In his book Wonderful Life, the late Stephen Jay Gould, former professor in the Department of Organismic and Evolutionary Biology at Harvard, popularized the “weird wonder” stem-group arthropods Opabinia and Anomalocaris, discovered in the Cambrian Burgess Shale, turning them into icons in popular culture. While the “terror of the Cambrian’ Anomalocaris—with its radial mouth and spiny grasping appendages—is a radiodont with many relatives, the five-eyed Opabinia—with its distinctive frontal proboscis—remains the only opabiniid ever discovered. That is, until now.
An international team of researchers led by Harvard University confirm that a specimen previously considered a radiodont is in fact an opabiniid. The new study in Proceedings of the Royal Society B used novel and robust phylogenetic methods to confirm Utaurora comosa as only the second opabiniid ever discovered and the first in over a century.
Utaurora comosa, found in the 500 million-year-old middle Cambrian Wheeler Formation of Utah, was first described in 2008 as a radiodont. Co-lead author Stephen Pates, former postdoctoral fellow in the Department of Organismic and Evolutionary Biology (OEB) at Harvard, first encountered the specimen at the University of Kansas Biodiversity Institute & Natural History Museum while a graduate student. Pates was studying the diversity of radiodonts and felt this specimen did not exactly fit with a true radiodont.
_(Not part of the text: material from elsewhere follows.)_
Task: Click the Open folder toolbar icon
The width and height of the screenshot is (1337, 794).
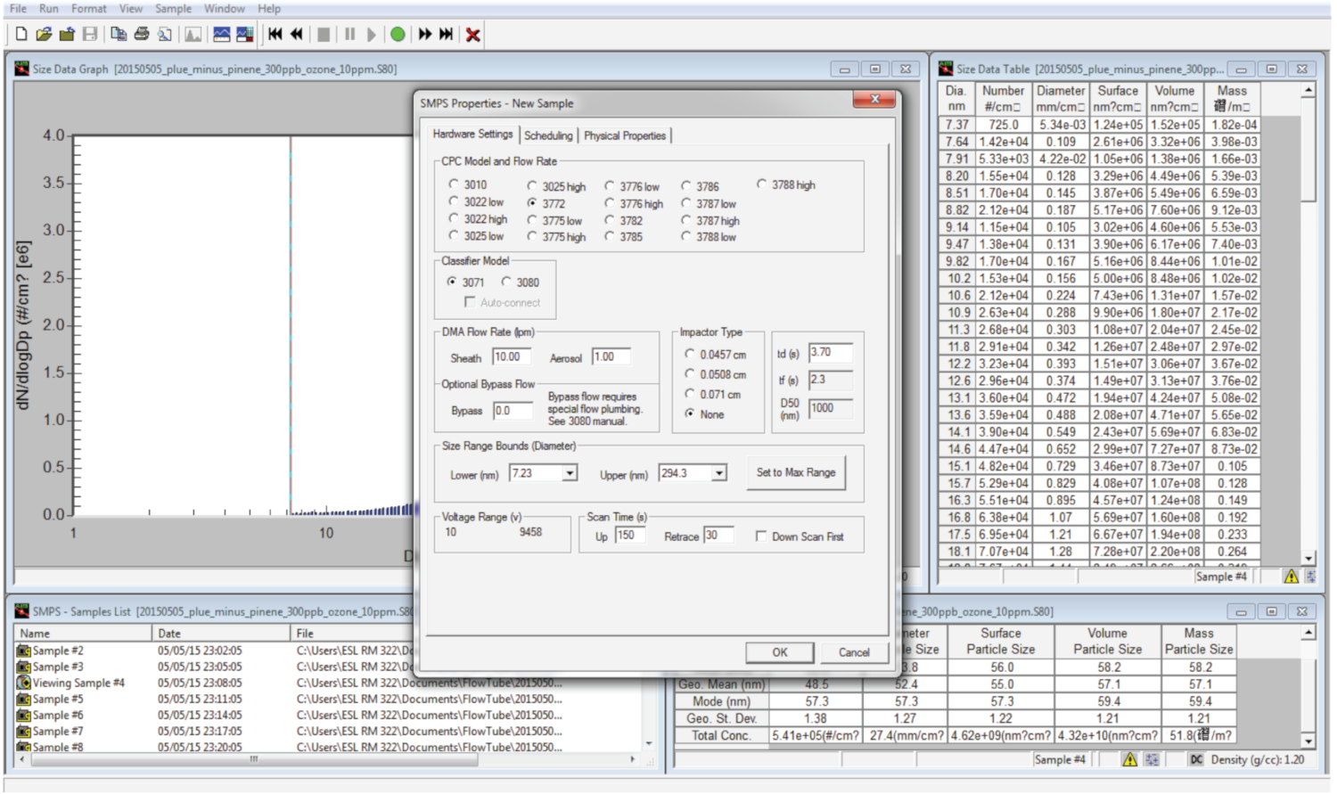Action: 44,34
Upon joining senior author Professor Javier Ortega-Hernández’s lab in OEB, Pates worked with co-lead author Jo Wolfe, postdoctoral fellow in OEB who studies the relationships of fossil and living arthropods, to determine where Utaurora best fit in the tree of life.
Opabiniids are the first group to have a posterior-facing mouth. Their dorsal intersegmental furrows are precursors to full body segmentation and their lateral swimming flaps precursors to appendages. Utaurora shares characters and morphology with both radiodonts and Opabinia. While Utaurora’s anterior structure and eyes were poorly preserved—Opabinia is most recognizable from its frontal proboscis and five eyes, the intersegmental furrows along the back and the paired serrated spines on the tail were fully observed.
Limited morphological observations led Pates and Wolfe to use phylogenetic analysis comparing Utaurora with 43 fossils and 11 living taxa of arthropods, radiodonts, and other panarthropods.
“The initial phylogenetic analysis showed it was most closely related to Opabinia,” Wolfe said. “We followed up with more tests to interrogate that result using different models of evolution and data sets to visualize the different kinds of relationships this fossil may have had.”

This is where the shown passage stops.